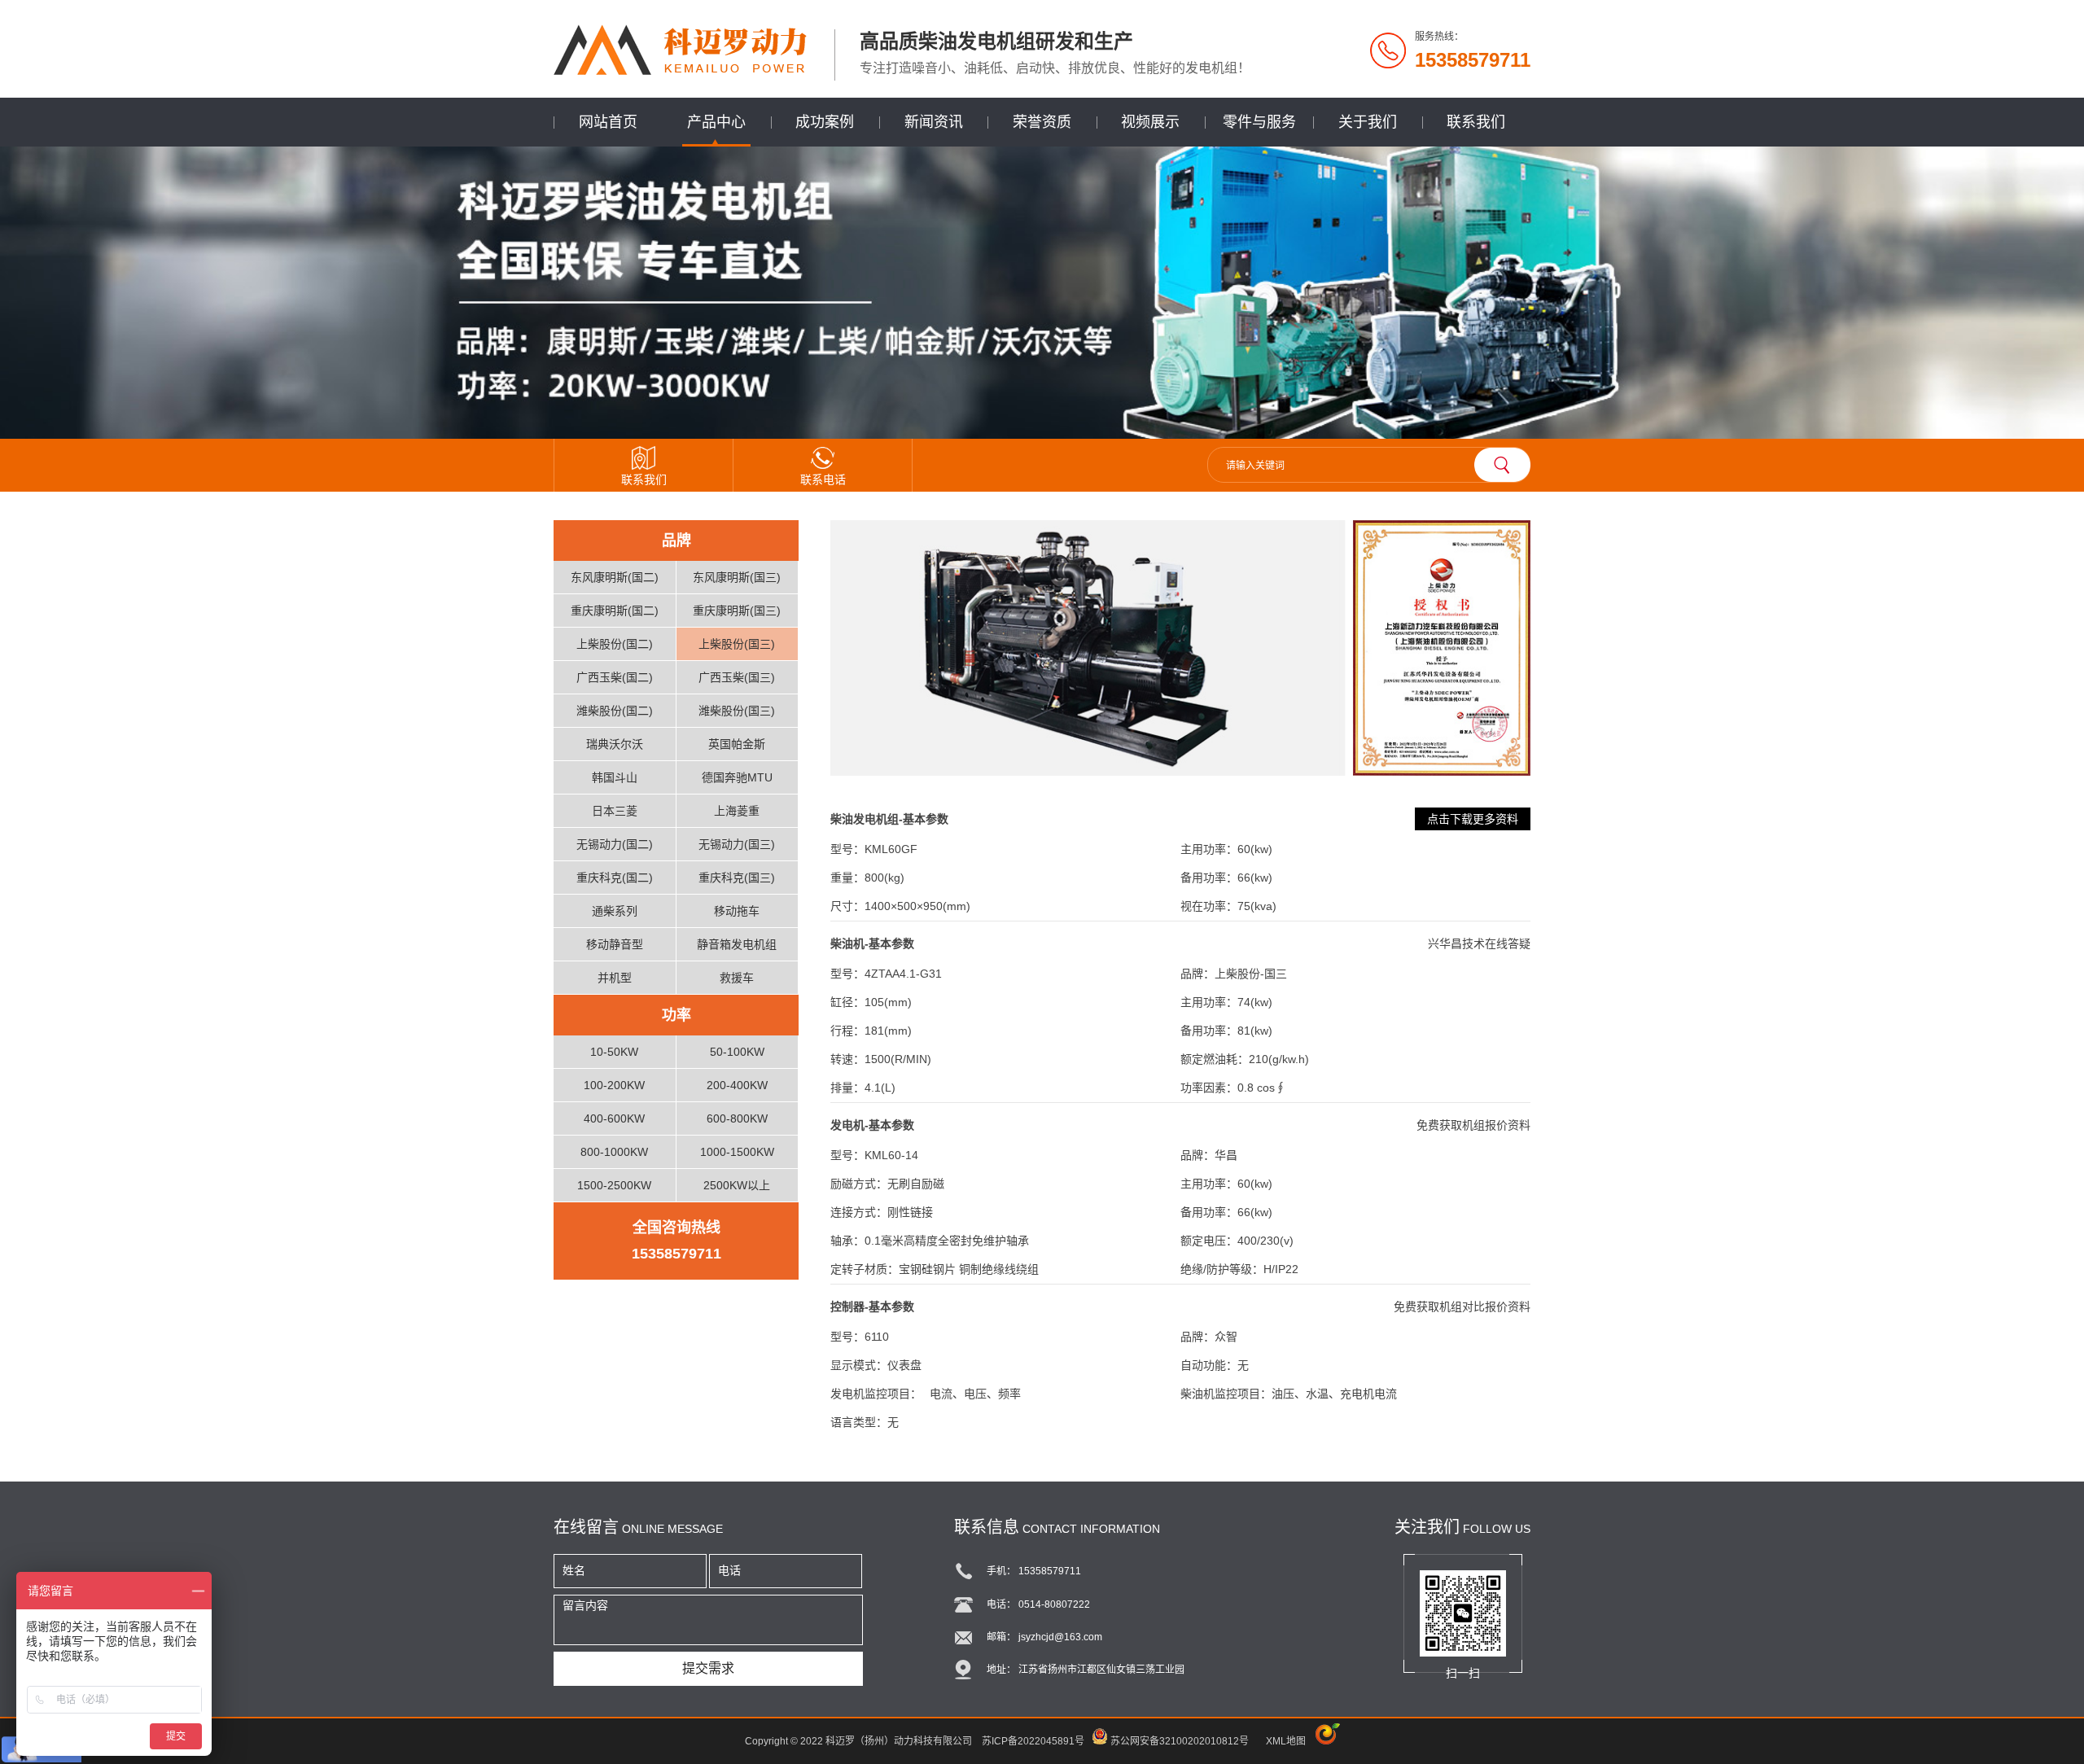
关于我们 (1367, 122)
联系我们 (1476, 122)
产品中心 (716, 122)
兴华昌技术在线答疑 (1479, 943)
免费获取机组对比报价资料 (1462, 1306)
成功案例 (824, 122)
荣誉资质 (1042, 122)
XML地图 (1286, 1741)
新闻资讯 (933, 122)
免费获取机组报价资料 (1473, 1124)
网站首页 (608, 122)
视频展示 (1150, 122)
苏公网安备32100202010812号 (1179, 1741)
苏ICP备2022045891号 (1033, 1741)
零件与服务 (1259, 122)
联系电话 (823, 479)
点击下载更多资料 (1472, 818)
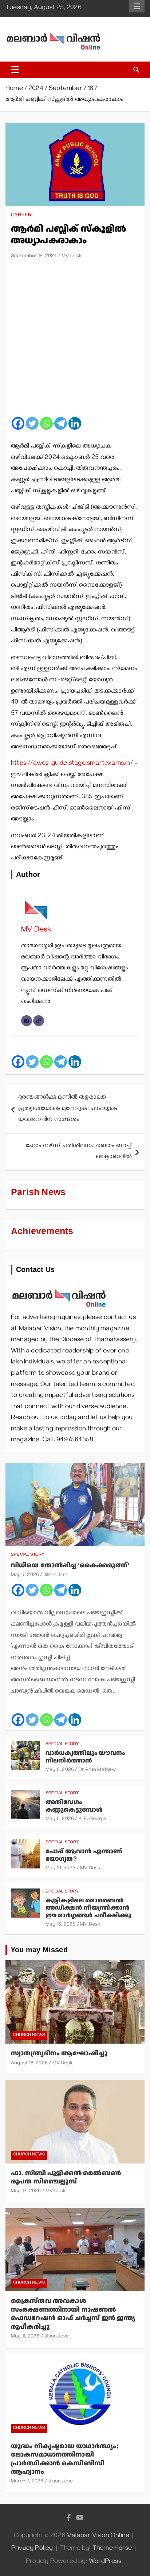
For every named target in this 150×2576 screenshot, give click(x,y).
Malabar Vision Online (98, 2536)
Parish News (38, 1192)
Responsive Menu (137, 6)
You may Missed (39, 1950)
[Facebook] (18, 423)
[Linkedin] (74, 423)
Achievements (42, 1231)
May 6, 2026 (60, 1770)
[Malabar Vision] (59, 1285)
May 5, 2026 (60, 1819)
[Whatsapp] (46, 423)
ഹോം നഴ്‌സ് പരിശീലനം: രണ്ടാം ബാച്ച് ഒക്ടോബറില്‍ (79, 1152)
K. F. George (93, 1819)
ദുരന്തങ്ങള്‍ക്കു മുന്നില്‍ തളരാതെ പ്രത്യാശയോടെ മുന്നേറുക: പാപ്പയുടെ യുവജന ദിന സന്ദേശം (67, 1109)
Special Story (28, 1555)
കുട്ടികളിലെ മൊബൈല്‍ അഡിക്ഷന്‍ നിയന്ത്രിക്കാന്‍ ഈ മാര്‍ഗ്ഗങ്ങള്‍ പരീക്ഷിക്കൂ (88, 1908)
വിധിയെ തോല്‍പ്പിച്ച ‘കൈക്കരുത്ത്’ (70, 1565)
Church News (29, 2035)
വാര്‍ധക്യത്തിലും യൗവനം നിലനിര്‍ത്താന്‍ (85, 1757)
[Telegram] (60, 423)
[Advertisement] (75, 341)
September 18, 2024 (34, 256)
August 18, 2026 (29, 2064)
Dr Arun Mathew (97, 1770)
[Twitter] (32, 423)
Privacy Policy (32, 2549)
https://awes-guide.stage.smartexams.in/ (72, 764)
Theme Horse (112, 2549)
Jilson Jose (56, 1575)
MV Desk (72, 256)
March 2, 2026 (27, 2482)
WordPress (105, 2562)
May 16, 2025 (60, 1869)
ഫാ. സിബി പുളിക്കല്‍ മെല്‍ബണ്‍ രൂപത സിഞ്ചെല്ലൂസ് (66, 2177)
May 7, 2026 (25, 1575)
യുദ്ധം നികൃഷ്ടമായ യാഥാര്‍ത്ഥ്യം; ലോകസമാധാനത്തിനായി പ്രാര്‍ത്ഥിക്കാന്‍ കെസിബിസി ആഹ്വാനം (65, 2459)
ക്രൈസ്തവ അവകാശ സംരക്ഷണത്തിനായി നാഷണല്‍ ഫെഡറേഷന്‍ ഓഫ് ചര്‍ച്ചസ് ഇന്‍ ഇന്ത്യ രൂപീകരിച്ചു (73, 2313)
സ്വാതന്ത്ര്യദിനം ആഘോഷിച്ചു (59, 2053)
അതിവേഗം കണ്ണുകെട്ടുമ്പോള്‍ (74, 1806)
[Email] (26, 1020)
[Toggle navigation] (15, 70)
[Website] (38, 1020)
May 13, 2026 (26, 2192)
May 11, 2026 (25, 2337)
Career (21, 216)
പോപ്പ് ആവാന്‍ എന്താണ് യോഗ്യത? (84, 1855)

++++++++++++++++++++

_Assignment:_
Out of the entries, pull every line that mentions "Malabar".

_Response to the exercise:_
Malabar Vision Online (98, 2536)
[Malabar Vision] (59, 1285)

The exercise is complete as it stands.